We’ve now had about a decade of the “big data” craze.
Data, we have learned, is the answer. It’s the ultimate competitive advantage. It doesn’t lie. The business of the future will be “data driven”. Businesses are obsessed with collecting our data, believing that if they get enough of it, the solution will surely present itself within it, like a fortune in the tea leaves.
Up to a point this is true. Certainly one can, in principle, learn a lot from data. But I’d say if we were to look at the trend on a macro level, the availability of data has probably done more harm to good to the decision making process. We’ve become like the underpants gnomes of South Park – whose plan is to collect as much underwear as possible, assuming that eventually they’ll figure out a way to monetise it (see the above image for their formula…).
How did this happen?
Well, it’s all built on a foundational misunderstanding. We know, quite rightly, that to solve a problem or develop a strategy, we need evidence for our decisions. Something to back us up. We’ve always known this. The problem is that data has become so prevalent that we’ve started to believe that it’s the only viable form of evidence – rather than the truth, which is that it’s simply one of many forms of evidence. We’ve mistaken the part for the whole. We’ve suffering form what might be called “data blindness”, whereby our focus on data prevents us from seeing everything else.
Let’s say you’re trying to develop a strategy for a soft drinks brand. You need to gather evidence, the facts on the ground, in order to come up with a hypothesis. To be sure data will be an important part of that – sales data, consumer research, etc. But there are various other non-data forms of evidence that are equally if not more important.
- The characteristics of the product. What are its attributes? Its strengths and weaknesses? What is it good for? What is it bad for? This is pretty important non-data information, which sounds obvious, but, bizarrely, is often given little attention.
- The dynamics of the market. What other products are there out there? Where does this product fit? What appears to be lacking as things stand? What are the norms that seem essential? What are the norms you can subvert?
- The biases of the retailers. What are they into right now? What buttons do you need to push to get them to stock your product?
- The preferences of the founders. Where is the heart of the people who have to run this thing day in day out? What kind of company do they want to run? What do they believe in? What will they get behind?
I could go on, but you get the picture. This type of stuff is both useful and crucial to decision making but does not take the shape of data. The world is full of people digging deep into the data but ignoring the reality right in front of their eyes.
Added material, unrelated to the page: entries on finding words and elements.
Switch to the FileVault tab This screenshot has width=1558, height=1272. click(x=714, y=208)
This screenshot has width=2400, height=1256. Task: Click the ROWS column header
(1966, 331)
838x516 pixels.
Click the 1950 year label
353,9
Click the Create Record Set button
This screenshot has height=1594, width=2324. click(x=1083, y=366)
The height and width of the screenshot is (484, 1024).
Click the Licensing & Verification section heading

I suppose it’s our bias in favour of numbers that has seduced us here. “Smart” people bow to numerical information due to its supposed objectivity – which is a nonsense of course because numbers aren’t always objective, and nor is non-number information always subjective. Numbers, in reality, are simply a way that we can absolve ourselves of responsibility for our decisions. Numbers don’t lie, therefore if I do what they tell me I haven’t taken a risk, I can’t be made culpable for the outcome. Just as “nobody ever got fired for hiring IBM”, nobody every got fired for doing what the data told them.
Its just too bad that the data alone rarely tells you anything.
So let’s stop talking about “data” and broaden the conversation. Worship at the altar of “evidence” instead. It includes data within it, but it has so much more besides, and provides the texture and subtlety to make genuinely smart decisions.